Sully and his monster, Boo
Sully and his monster, Boo

When seen as perspectives from a consistent point of view, not characters, one sees Boo’s “change” as an example of Steadfast Resolve. Not steadfast in terms of her as a person or as a character, but as a perspective that influences and challenges another to Change.

For her perspective to change, she would have to exemplify and show Sully that the monsters were right in believing humans dangerous. She would need to adapt to his worldview.

And that would be an entirely different story.

On Substories and Evidence

If growing beyond her fears and changing perspective was essential to the Author, then there would be more scenes supporting a second narrative. Boo’s fear of monsters like Randall would need an alternate challenging perspective to motivate her to move beyond her preconceptions. Stories can contain multiple narratives—it’s merely a matter of intent and purpose.

Unfortunately, there just isn’t enough information in Monsters, Inc. to warrant further investigation into a secondary narrative. Even sub-stories, narratives with incomplete or insufficient data, find more significant evidence than what is seen in this film.
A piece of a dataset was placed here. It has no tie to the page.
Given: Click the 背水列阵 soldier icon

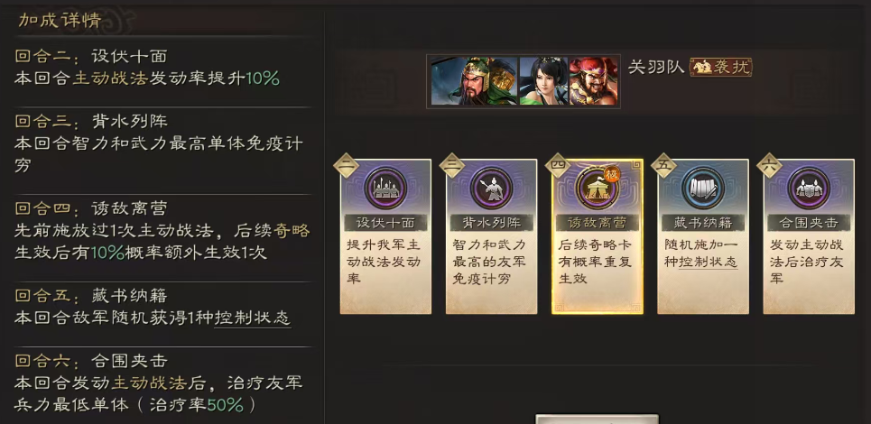Looking at the screenshot, I should point(491,189).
Think of Han Solo’s sub-story in the original Star Wars or Nemo’s aquarium episode in Finding Nemo. These sub-stories drew their characters out of justifications by echoing the structure of a functional narrative.

Boo’s personal issue with her fear of monsters did not, and therefore slips under the wake formulated by the central narrative of Monsters, Inc. Sully grows by Changing his Resolve, Boo grows by Remaining Steadfast in her Resolve. The completeness of this dichotomy and its correlation with the premise is what we take away from the film.

It’s not our fear of monsters that needs to change, it’s our belief that we are not the monsters that needs to change.